_ACTION ITEM A_: In the article on Haiti's cholera outbreak, swap "water treatment tablets" for "water purification tablets" and reproduce everything from "People have been" down to "clean bought water.".
_ACTION ITEM B_: Write the next part of the article on Haiti's cholera outbreak, picking up after its final sentence.

_DOCUMENT EXTRACT_:
□ □ □ □ □

Haiti’s Cholera outbreak peak a month off
Haiti’s Cholera outbreak peak a month off – but death rate is down
Nov 24: UNICEF and its 70 partners are now fully mobilised against what is clearly one of the major outbreaks of cholera in recent history.
Haiti’s cholera outbreak is unlikely to peak until late December. Meanwhile, everything is being done to reduce the death toll, limit the number of people who catch the disease, and to treat the sick.
As of November 19, 56, 901 people sought care for episodes of cholera, 23817 cases requited hospitalisation and 1344 people had died. Around 200,000 people are expected to catch the disease.
Tensions around the presidential elections on November 28 led to deterioration of the security situation in the North.
Unrest in the north against UN troops, wrongly blamed for spreading the disease also hampered efforts. Testing has proved that UN troops did not bring cholera to Haiti.
Cities like Port-au-Prince, Haiti’s capital have serious gaps in sanitation. There are also serious concerns about funeral procedures– community wakes around bodies risk spreading the disease further. Mass graves are also undesirable, because sometimes they are close to water tables.
People have been issued with the basic cholera prevention tools – bars of soap, water treatment tablets and oral rehydration salts. Five thousand schools have been given such supplies. In some places, like hard-hit Artibonite, a water treatment unit has been installed. Otherwise, people use on water purification tablets or clean bought water.
UNICEF and the Haitian Government are also training teachers and social workers to explain basic messages to children and adults. Where there is already cholera in a school, it is disinfected, before learning is resumed. School water supplies and sanitation facilities are being upgraded.

□ □ □ □ □

_INPUT DATA_:
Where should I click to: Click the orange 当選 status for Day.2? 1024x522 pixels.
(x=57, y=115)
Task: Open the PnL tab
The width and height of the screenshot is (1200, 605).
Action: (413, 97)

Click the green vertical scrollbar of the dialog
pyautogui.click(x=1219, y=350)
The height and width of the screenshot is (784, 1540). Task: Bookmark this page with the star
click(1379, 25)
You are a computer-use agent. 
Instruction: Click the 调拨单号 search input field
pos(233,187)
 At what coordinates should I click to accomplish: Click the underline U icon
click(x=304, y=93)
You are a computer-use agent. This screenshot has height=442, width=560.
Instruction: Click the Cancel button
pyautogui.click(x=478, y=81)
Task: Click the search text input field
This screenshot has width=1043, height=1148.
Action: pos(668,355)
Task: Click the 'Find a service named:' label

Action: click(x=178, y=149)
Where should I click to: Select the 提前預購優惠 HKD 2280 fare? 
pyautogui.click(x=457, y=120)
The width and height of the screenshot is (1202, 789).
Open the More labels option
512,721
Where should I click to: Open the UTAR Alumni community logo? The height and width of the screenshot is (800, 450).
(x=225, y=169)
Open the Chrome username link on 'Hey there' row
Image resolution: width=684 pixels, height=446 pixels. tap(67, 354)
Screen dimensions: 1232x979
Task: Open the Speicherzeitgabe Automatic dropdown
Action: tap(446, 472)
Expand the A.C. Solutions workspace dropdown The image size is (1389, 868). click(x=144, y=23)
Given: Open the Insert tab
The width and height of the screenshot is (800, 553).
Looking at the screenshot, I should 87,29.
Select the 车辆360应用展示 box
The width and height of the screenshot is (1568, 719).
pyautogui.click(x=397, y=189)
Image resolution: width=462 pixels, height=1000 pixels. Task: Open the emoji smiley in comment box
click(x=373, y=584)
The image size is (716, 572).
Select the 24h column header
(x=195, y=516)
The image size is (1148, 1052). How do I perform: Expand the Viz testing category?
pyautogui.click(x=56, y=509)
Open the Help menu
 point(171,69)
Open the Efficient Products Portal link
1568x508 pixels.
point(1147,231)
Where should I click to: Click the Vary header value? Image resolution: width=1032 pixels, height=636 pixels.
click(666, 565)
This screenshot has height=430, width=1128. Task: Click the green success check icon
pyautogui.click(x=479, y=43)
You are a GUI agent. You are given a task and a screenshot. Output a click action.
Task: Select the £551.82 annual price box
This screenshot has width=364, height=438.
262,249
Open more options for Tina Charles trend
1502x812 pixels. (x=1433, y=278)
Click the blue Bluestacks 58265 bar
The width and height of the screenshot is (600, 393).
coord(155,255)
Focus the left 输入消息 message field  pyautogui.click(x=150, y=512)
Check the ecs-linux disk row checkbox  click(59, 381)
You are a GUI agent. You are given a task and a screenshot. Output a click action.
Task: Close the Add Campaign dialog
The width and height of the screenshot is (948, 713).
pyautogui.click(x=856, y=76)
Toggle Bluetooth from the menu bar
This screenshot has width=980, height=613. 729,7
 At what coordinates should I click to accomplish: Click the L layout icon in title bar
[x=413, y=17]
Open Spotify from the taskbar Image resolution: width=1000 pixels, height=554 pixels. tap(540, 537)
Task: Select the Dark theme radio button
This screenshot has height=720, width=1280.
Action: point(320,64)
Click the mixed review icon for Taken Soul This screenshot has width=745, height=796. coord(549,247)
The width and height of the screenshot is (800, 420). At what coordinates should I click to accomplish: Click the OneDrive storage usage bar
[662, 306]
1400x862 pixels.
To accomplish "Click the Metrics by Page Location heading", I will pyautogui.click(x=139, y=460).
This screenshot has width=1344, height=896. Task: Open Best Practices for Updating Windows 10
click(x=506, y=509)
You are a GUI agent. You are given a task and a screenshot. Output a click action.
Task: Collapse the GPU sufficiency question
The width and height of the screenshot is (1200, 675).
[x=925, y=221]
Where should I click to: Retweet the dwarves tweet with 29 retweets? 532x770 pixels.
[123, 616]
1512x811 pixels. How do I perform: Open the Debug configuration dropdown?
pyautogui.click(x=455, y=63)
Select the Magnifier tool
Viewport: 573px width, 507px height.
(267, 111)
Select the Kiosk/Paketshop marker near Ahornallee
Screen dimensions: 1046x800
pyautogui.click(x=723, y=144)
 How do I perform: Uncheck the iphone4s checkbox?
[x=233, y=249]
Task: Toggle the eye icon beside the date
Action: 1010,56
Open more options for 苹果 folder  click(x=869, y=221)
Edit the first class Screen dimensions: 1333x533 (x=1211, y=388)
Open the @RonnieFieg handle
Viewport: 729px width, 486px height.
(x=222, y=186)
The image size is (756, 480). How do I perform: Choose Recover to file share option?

□ □ □ □ □

_WRITTEN ANSWER A_:
People have been issued with the basic cholera prevention tools – bars of soap, water purification tablets and oral rehydration salts. Five thousand schools have been given such supplies. In some places, like hard-hit Artibonite, a water treatment unit has been installed. Otherwise, people use on water purification tablets or clean bought water.

_WRITTEN ANSWER B_:
Unfortunately, a recent survey showed that many Haitian people don’t understand that cholera is treatable and should not be fatal. Hand washing is not widely practised, the survey showed.
“The tools of cholera prevention are quite simple and the disease is largely treatable, but because it is essentially a new disease to Haiti and because of the inadequate state of drains, sewers and water supplies, it is a difficult place to prevent the spread of the disease,” said Dennis McKinlay, UNICEF NZ executive director.
“Both education and practices like water treatment are important. You have to change people’s practices and upgrade facilities, wherever possible. It is a multi-tiered approach.”
More medical staff, with experience in cholera treatment, are being sought both from within Haiti and without.
“A sign that UNICEF cholera-response is working is the reduced death rate in Artibonite. It peaked on 8-9 of November, and is now well under half what it was. The number of cases is also falling there,” he said. But when you see pieces of good news like, this you can’t rest on your laurels,” he said.
But as of November 20, only about 10% of the work has been done. As part of the response plan, UNICEF $US19.4 million for its programmes.
“The money UNICEF needs for its vital plans in containing the spread of cholera, and in treating cholera cases, to minimise the death toll, is only starting to come in,” Mr McKinlay said.